Il Cardinale Romeo: via i ‘Mercanti’ dalla politica siciliana

Che ci si senta appartenenti o meno alla Comunità Ecclesiale, le parole antiche e al tempo stesso profondamente attuali che il Cardinale Polo Romeo ha pronunziato ieri suonano come un anatema sulla politica siciliana, nel momento cruciale delle elezioni.

Le parole di Paolo Romeo sono quelle rigorose e ferme del Cardinal Federigo all’Innominato, sono quelle durissime di Mosè al Faraone, sono quelle indignate di Gesù Cristo ai mercanti del Tempio.

Un’accusa senza precedenti nella storia recente della Chiesa palermitana, parole a lungo attese e finalmente pronunciate da un Presule su cui si concentra da oggi l’attenzione di tutti i siciliani.

Paolo Romeo non ha proferito amorevoli inviti a governare meglio, non ha voluto esercitare prudente moral suasion per un generalizzato cambiamento della condotta della classe politica siciliana.
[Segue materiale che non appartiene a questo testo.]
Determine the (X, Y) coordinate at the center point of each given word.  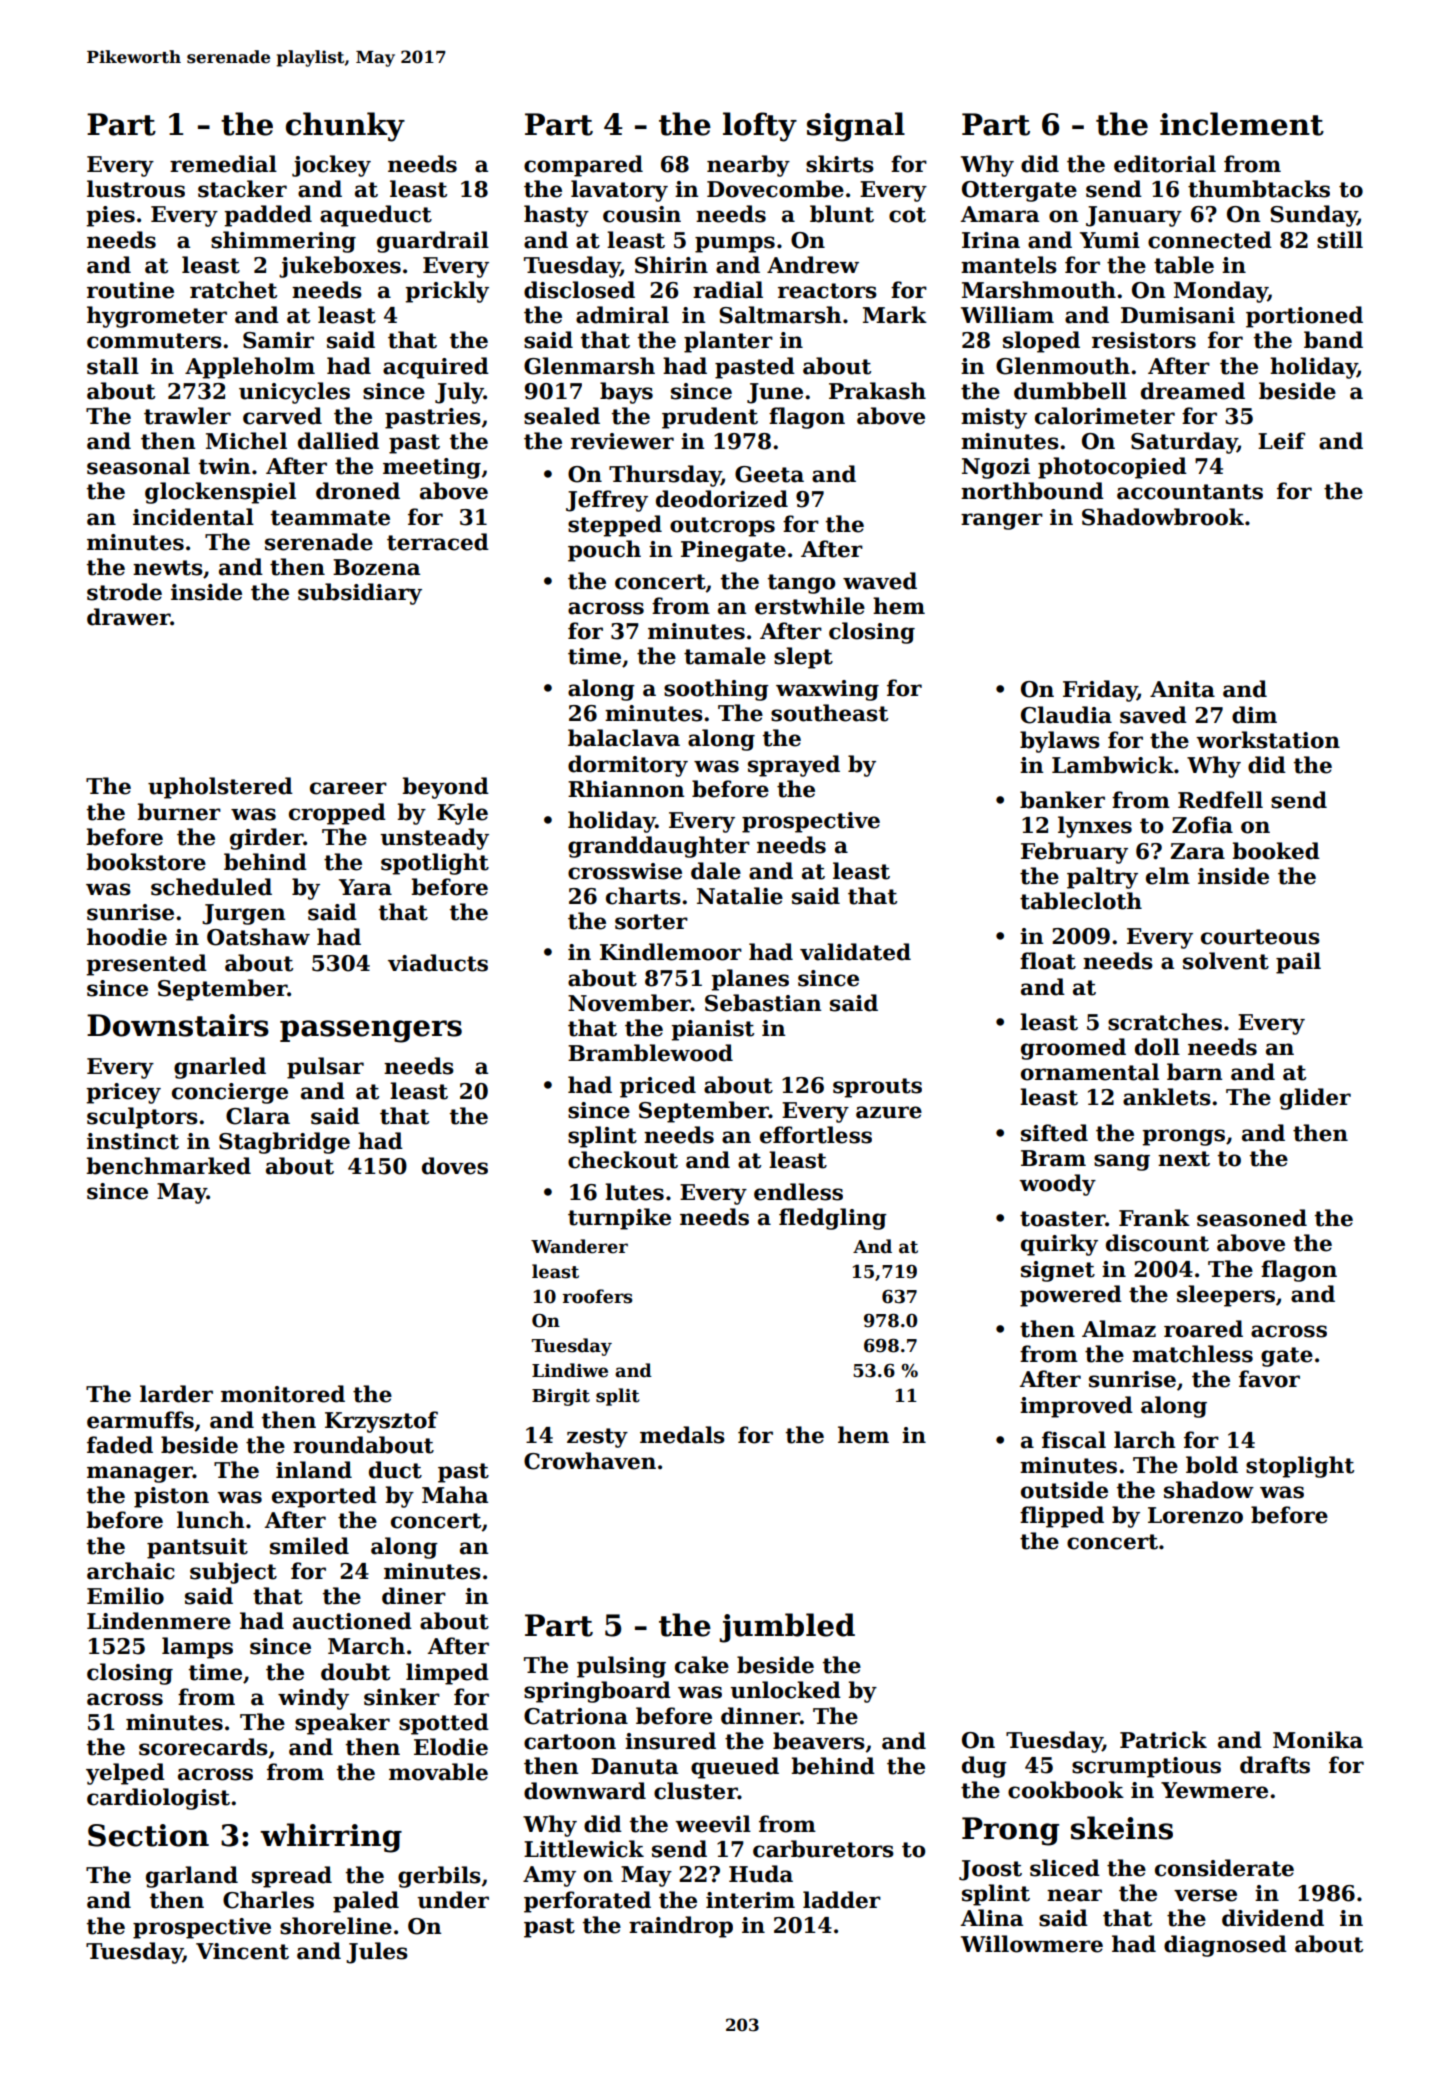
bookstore (146, 862)
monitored (283, 1394)
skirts (840, 164)
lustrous (136, 189)
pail (1298, 963)
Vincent (242, 1951)
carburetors (823, 1849)
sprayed (794, 766)
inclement (1242, 124)
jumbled (787, 1628)
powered (1071, 1296)
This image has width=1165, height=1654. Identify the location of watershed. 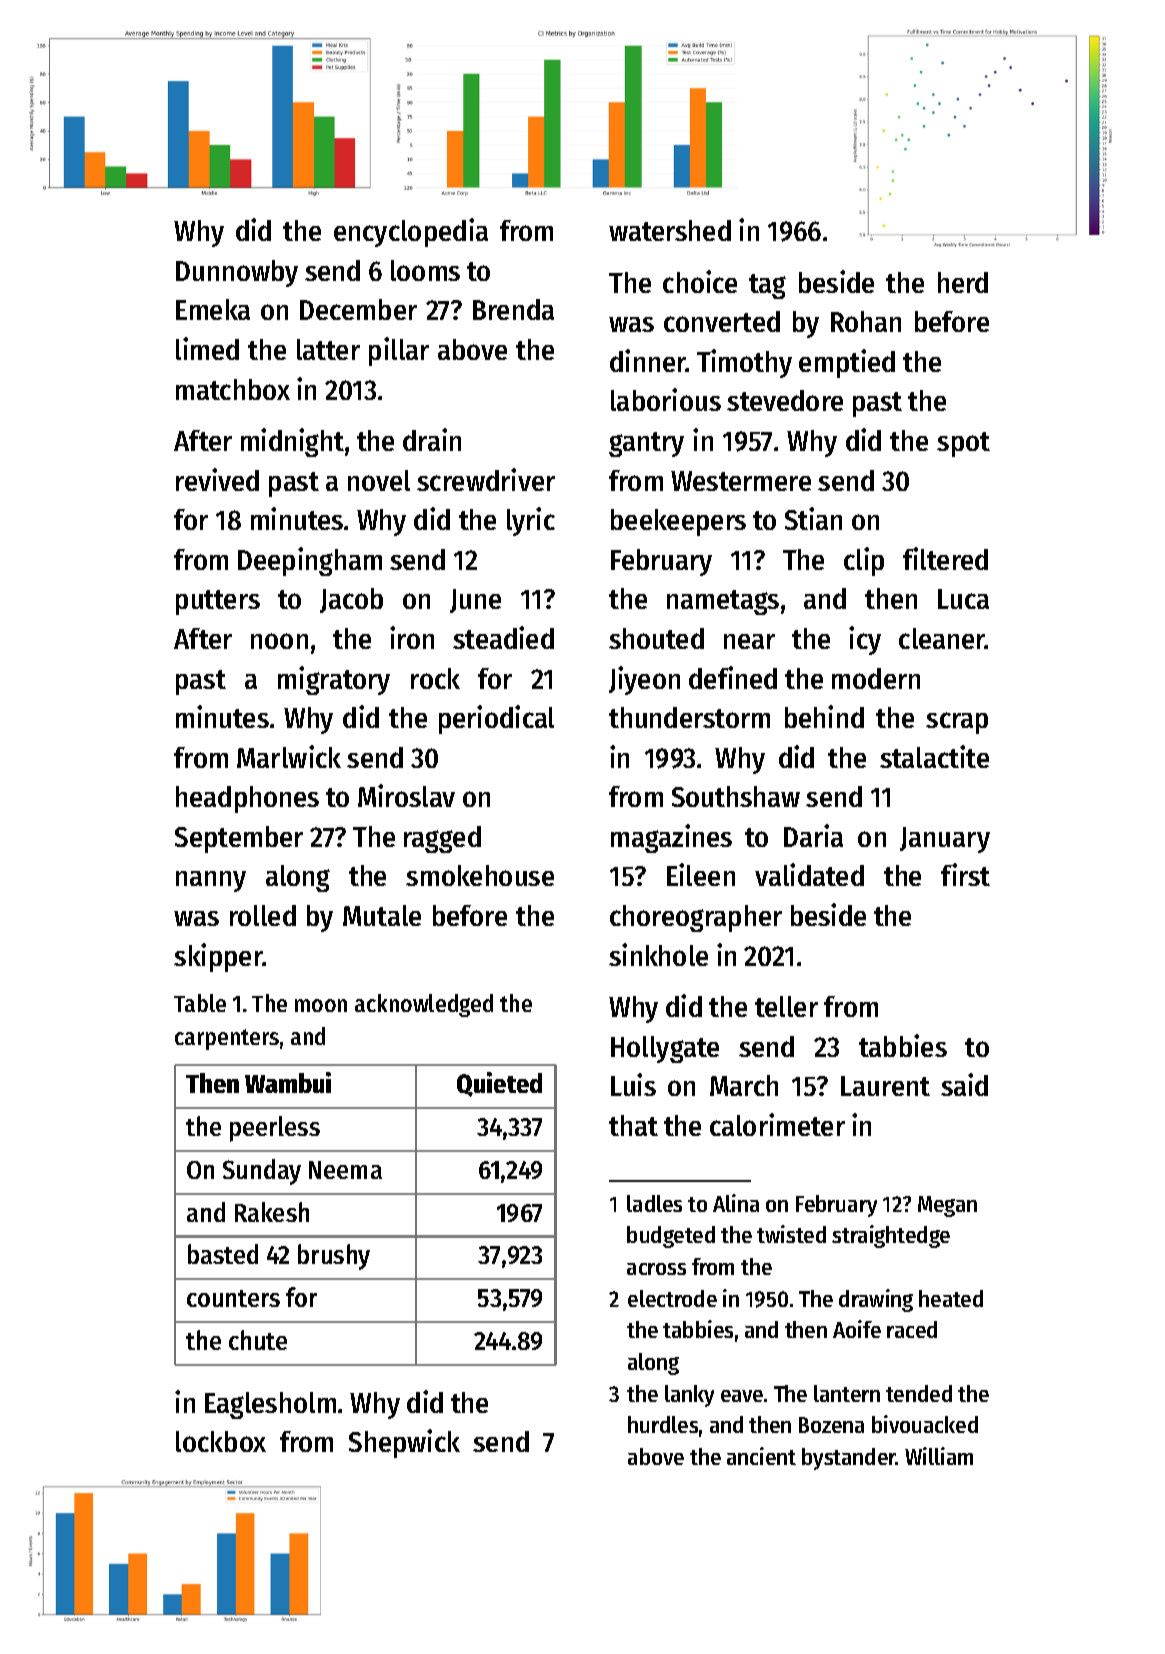
(670, 230).
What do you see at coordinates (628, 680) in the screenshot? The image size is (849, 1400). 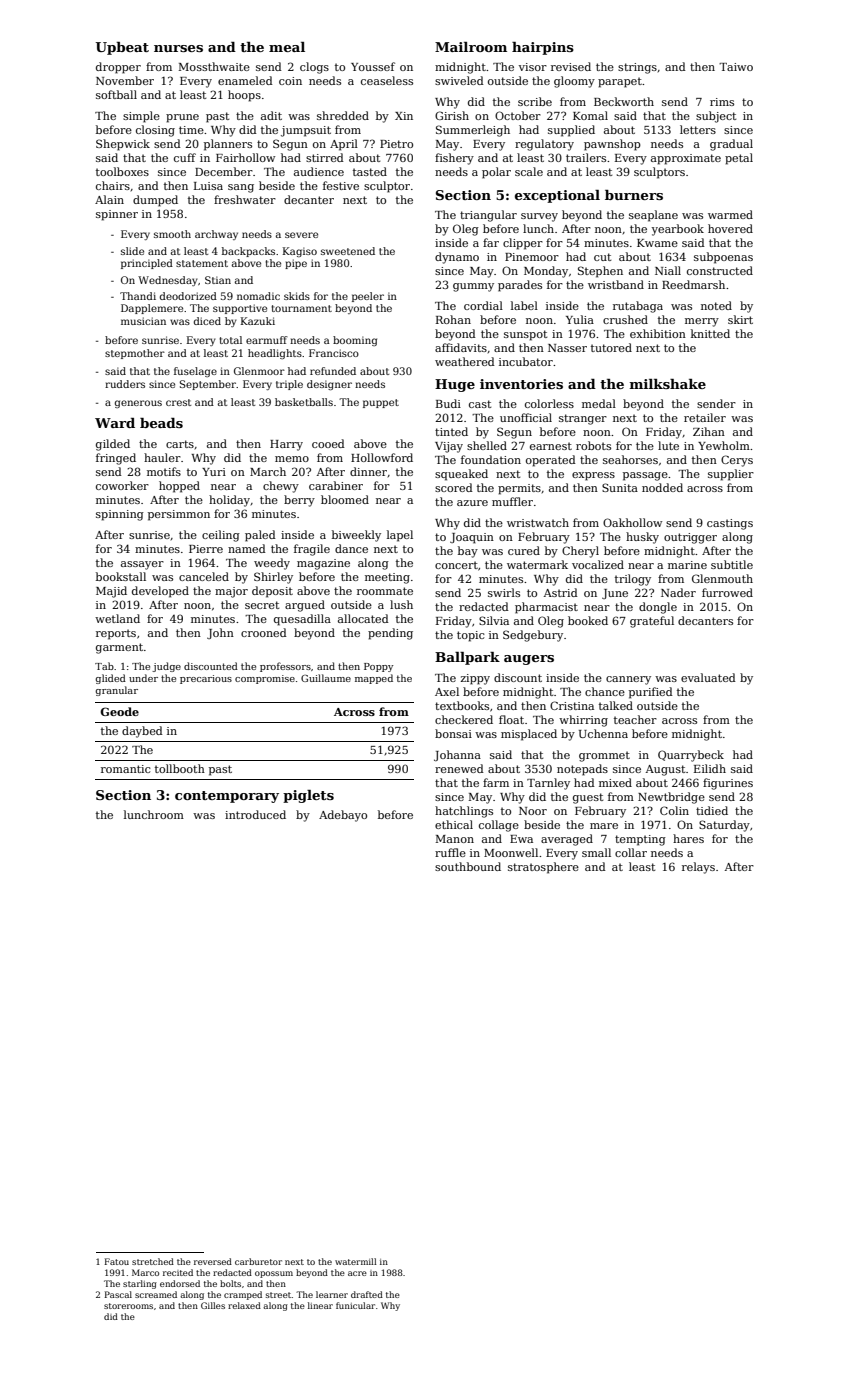 I see `cannery` at bounding box center [628, 680].
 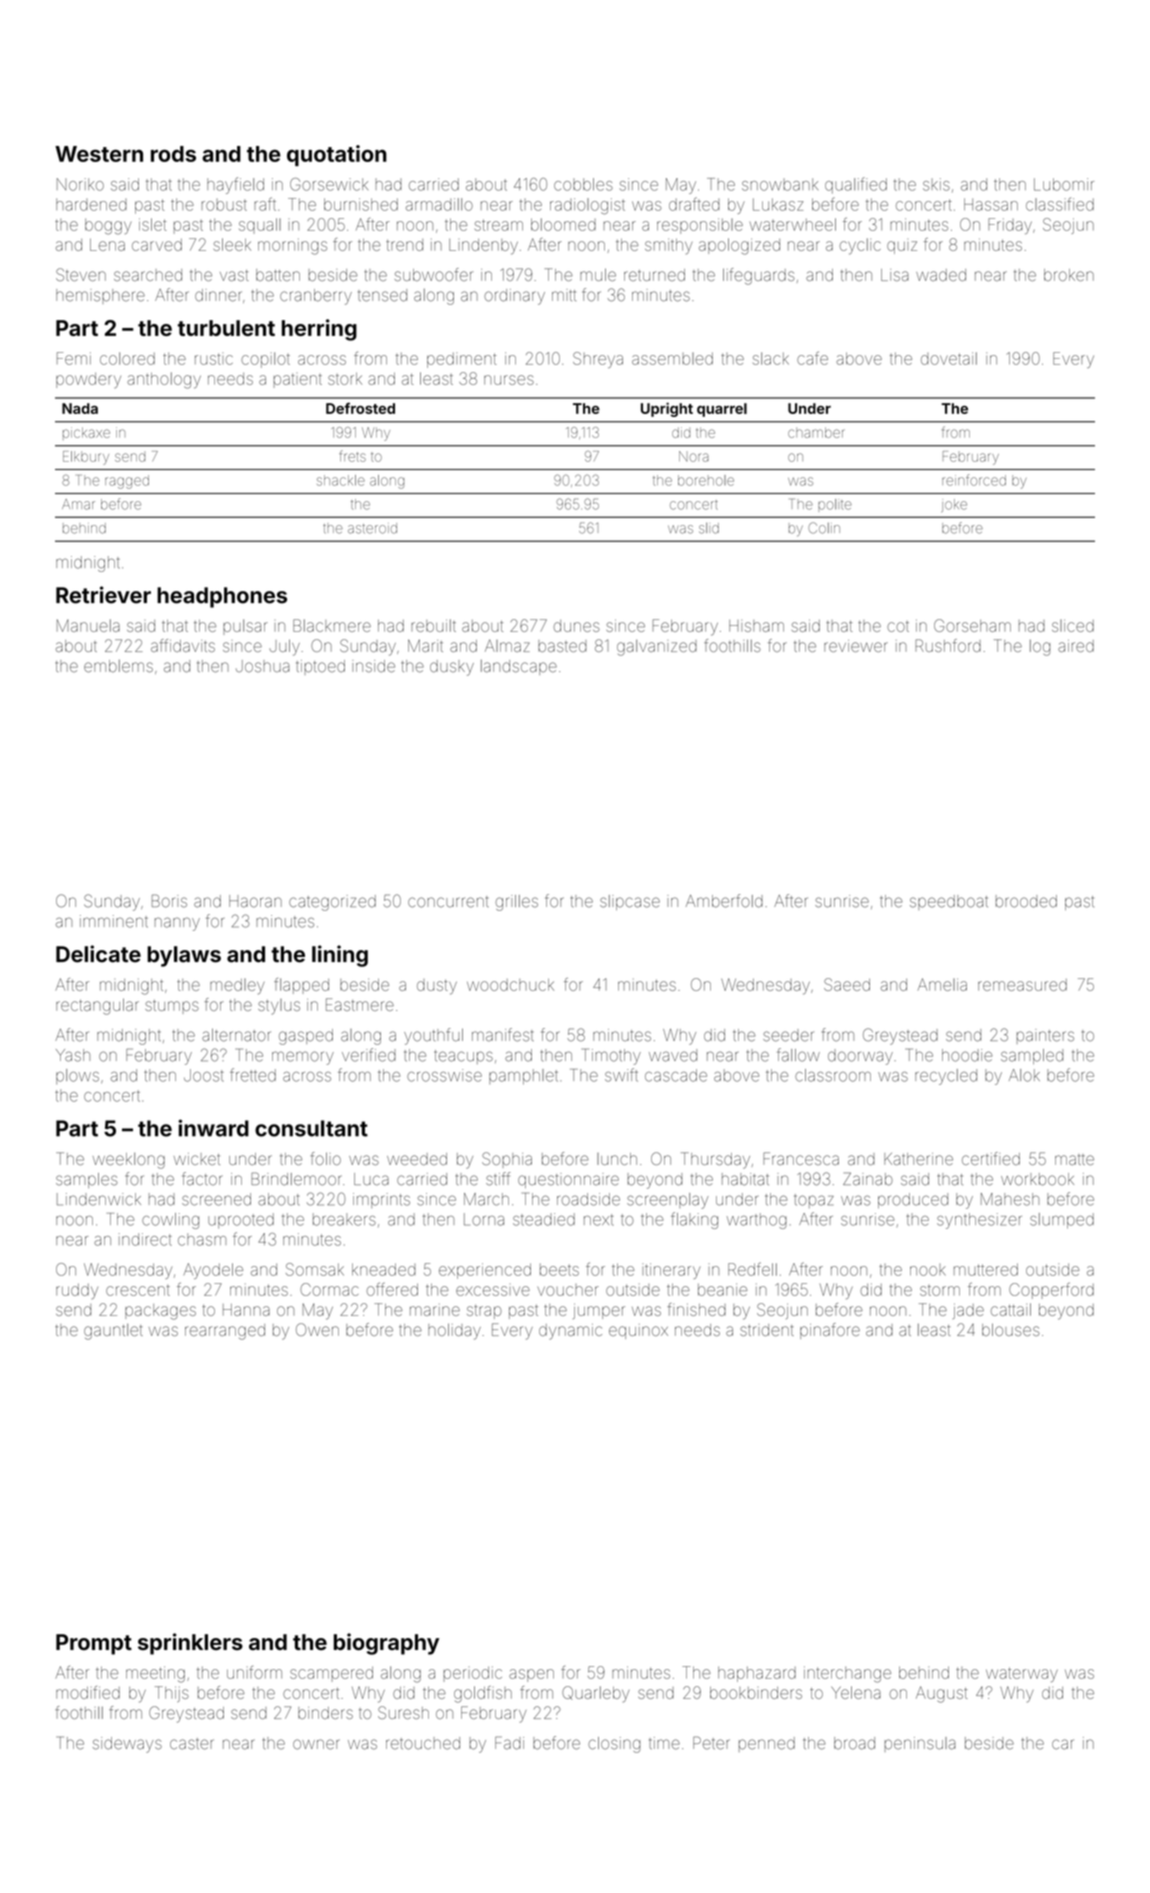 I want to click on Copperford, so click(x=1051, y=1291).
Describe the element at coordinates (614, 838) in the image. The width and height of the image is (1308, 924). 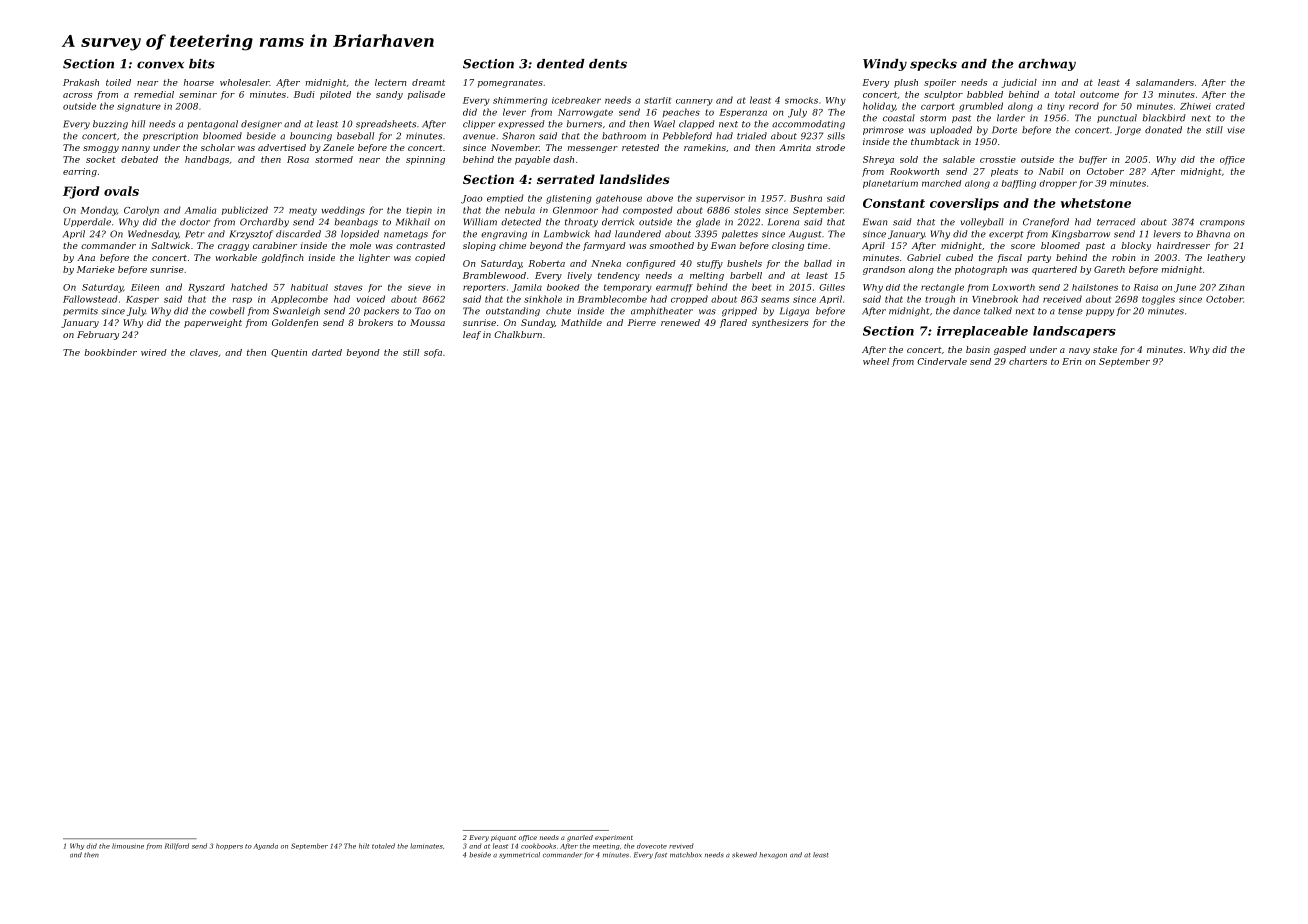
I see `experiment` at that location.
I suoi riferimenti sono stati chiari ed inequivocabili nei confronti di una generazione di politici e di amministratori che ha ridotto la Sicilia ad un cumulo di macerie e su quelle macerie ancora fumanti si illude di esercitare gli ultimi spasmi di un potere perverso.

Nel 60° anniversario dell’apertura del Concilio Vaticano II; l’evento che più di ogni altro ha caratterizzato la seconda metà del secolo scorso, il momento storico in cui la Chiesa si caricò l’Umanità sulle spalle come Cristo la Croce, un Principe della Chiesa, il Primate dei Vescovi siciliani ha emesso la sua condanna verso modi e mondi della politica siciliana cui mancava, solo formalmente, un lungo elenco di nomi e di cognomi.

Una condanna senza appello che, pur tuttavia, non esclude il perdono alle consuete condizioni della Dottrina Cattolica: il pentimento, la restituzione del maltolto, l’ammonizione ai colpevoli a non riproporre agli elettori i personaggi più discussi e il chiaro invito agli elettori a non cadere nella tragica trappola dello sterile astensionismo, orientando piuttosto il voto verso nuovi e più presentabili candidati in ogni lista..

Paolo Romeo ha rivendicato il diritto dovere della Chiesa di levare alta la propria voce contro l’ingiustizia, il malgoverno, la protervia, l’ignavia e ognuno dei vizi capitali che oggi sono rintracciabili nei soggetti politici che hanno governato la Sicilia e in coloro che li rappresentano.

Già nel documento prodotto alla vigilia delle elezioni comunali, “Una comune responsabilità per Palermo” la Chiesa aveva indicato le priorità, molto più seriamente di tanti sedicenti programmi politici, esordendo “ E’ proprio dell’esperienza della fede cristiana, infatti, farsi carico delle difficoltà e delle attese della comunità, partendo così dalla novità di vita introdotta dall’incontro con Cristo” ed esprimendo senza mezzi termini “l’incapacità degli amministratori locali di comprendere la reale gravità di tali problemi”.

E l’ammonizione era stata ancora più esplicita nell’invito a “prendere decisamente le distanze da quei soggetti che abusano e continuano ad abusare della politica” e a “rinnovare la nostra classe amministrativa”.

Il documento non mancò di aver il proprio effetto sulla disfatta delle forze che avevano devastato Palermo e sull’affermazione di un quadro politico decisamente alternativo, immediatamente avvisato, tuttavia, nel corso della tradizionale Celebrazione a Palazzo delle Aquile durante il Festino, a lasciarsi guidare dal motto che sul quel Palazzo risalta: Pereunt et Imputantur (Le ore passano e ti sono imputate). Come a dire: “Niente sconti per alcuno”.

Con le parole di ieri, la Chiesa rinnova la propria Missione in Sicilia e pronuncia il solenne e definitivo atto di congedo di quanti ancora in questi giorni sono disposti a qualunque compromesso, a qualsiasi illegalità, perché tutto rimanga com’è.

A noi basta già ora il conforto di un Pastore che – alla vigilia del Convegno Pastorale Diocesano dedicato ai Giovani che si aprirà il 12 ottobre – sentiamo ancora più vicino e che ha riacceso la speranza in un possibile riscatto della Sicilia, non più pigramente in attesa di essere liberata, come sempre, da attori – più o meno palesi – esterni ad essa, ma capace di riprendere nelle mani dei propri uomini e delle proprie donne migliori il futuro a cui ha diritto e di tracciare una definitiva linea di confine con i tempi bui che stiamo vivendo ormai da troppo tempo.